- **EXERCISE 1**: Turn the lines of the listing below into a numbered list, starting with the line that contains "You are a computer-use" and going on through the line that contains "The height and width of the screenshot is (417, 741).", leaving out any blank lines. Include only those lines.

- **TEXT PROVIDED**:
Some of the facts have been stipulated, and, as stipulated, they are incorporated herein by reference.
Petitioner is a corporation organized under the laws of the State of New Jersey. Its principal office is located in Jersey City, New Jersey. It filed United States corporation income tax returns for the years 1954, 1955, and 1956 with the district director of internal revenue at Newark, New Jersey. It maintains its books of account and files its income tax returns on a calendar year basis using an accrual method of accounting.
During the years 1954, 1955, and 1956, petitioner was engaged in the business of selling milk and related dairy products*167 to both wholesale and retail customers. The major portion of its annual sales volume during those years consisted of sales to wholesale customers, which included grocery stores, moderate-sized supermarkets, delicatessen stores, luncheonettes, and restaurants.
Under the laws of the State of New Jersey only milk dealers, processors, subdealers, and stores, duly licensed as provided by those laws, are permitted to sell, transport, import, dispose of, store, or distribute milk or otherwise engage in the milk business within that State. During the period involved herein, petitioner was duly licensed to sell milk in the State of New Jersey.
*175 The Office of Milk Industry (hereinafter referred to as OMI) is a legally constituted agency of the State of New Jersey. The director of OMI is empowered by statute to fix the price at which milk is to be bought, sold, or distributed; regulate conditions and terms of sale; establish and require observance of fair trade practices; and supervise, regulate, and control the entire milk industry of the State of New Jersey.
During the year 1954 and the periods January 1, 1955, to February 15, 1955, and June 30, 1956, to December 31, 1956, various*168 orders and regulations of the director of OMI were in full force and effect which established minimum prices for the sale of milk, cream, and milk products in the State of New Jersey. Sales made for less than those prices violated the milk control laws of the State of New Jersey. 1
*169 More milk is consumed in New Jersey than is produced there, necessitating a daily importation of milk into the State. Milk imported into New Jersey could be bought for less than the price of New Jersey produced milk as fixed by OMI. During the period in question certain New Jersey dealers buying from out-of-State producing dairies paid lower prices than those prevailing in New Jersey.
During the period here involved, the method used by petitioner for billing sales to its customers, collecting from its customers, and recording such sales and receipts (without taking into account certain rebates hereinafter more fully referred to) was as follows:
(a) Petitioner had in its employ approximately six drivers or routemen. To each driver was assigned a group of petitioner's customers who were located in a particular geographical area. Each day of the week, except Sunday, the drivers would pick up milk and other dairy products at petitioner's main office and then proceed to make deliveries to their assigned customers.
*176 (b) Each driver maintained his own record of sales to and collections from customers. A daily ticket was made out showing products sold to each customer, priced*170 at the minimum legal prices which had been fixed by OMI and which were in effect on the date of the sale. In most instances the driver would present to the customer a daily bill or invoice showing sales for that day billed at OMI minimum prices. The driver would then collect from the customer the amount of the day's bill. In some cases collections were made from customers on a monthly basis. In a very few cases collections were made on a weekly basis. Otherwise, the method of billing and pricing was the same as described above.

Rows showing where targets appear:
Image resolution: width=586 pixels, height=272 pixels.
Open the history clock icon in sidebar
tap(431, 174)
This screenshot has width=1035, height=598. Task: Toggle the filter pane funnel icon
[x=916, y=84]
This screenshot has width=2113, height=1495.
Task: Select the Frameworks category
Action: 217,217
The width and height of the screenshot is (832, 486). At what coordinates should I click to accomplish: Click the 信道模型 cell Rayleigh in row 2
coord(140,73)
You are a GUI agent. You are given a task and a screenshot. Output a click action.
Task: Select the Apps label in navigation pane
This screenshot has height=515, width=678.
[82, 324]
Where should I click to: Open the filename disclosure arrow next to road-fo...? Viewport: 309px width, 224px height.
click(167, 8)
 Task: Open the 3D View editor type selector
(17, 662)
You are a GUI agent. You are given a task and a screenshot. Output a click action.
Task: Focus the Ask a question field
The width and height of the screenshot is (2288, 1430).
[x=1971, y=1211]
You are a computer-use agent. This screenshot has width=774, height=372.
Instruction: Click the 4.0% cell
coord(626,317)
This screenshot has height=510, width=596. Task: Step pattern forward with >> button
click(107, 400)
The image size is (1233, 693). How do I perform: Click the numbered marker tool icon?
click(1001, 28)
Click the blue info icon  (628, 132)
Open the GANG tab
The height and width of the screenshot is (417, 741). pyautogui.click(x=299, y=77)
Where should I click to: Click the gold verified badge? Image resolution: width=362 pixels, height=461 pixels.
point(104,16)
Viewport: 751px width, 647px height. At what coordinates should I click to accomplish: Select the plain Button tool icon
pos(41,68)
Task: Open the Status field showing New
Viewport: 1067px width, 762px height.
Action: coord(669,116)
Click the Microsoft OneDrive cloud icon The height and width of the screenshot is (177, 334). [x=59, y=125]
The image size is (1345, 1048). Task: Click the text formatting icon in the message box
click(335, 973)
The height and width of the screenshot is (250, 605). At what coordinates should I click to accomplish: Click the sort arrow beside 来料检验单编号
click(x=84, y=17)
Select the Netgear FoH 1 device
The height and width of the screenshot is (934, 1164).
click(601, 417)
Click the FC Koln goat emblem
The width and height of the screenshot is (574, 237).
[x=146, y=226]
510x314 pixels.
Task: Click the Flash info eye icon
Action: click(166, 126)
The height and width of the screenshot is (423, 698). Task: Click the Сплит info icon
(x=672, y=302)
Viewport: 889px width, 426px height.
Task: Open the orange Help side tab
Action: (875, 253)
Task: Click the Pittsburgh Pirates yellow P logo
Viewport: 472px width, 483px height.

- **EXERCISE 2**: In the tax case excerpt, where is the petitioner's principal office located?

- **CORRECT RESPONSE 1**:
1. You are a computer-use agent. This screenshot has width=774, height=372.
2. Instruction: Click the 4.0% cell
3. coord(626,317)
4. This screenshot has height=510, width=596. Task: Step pattern forward with >> button
5. click(107, 400)
6. The image size is (1233, 693). How do I perform: Click the numbered marker tool icon?
7. click(1001, 28)
8. Click the blue info icon  (628, 132)
9. Open the GANG tab
10. The height and width of the screenshot is (417, 741). pyautogui.click(x=299, y=77)

- **CORRECT RESPONSE 2**: Jersey City, New Jersey.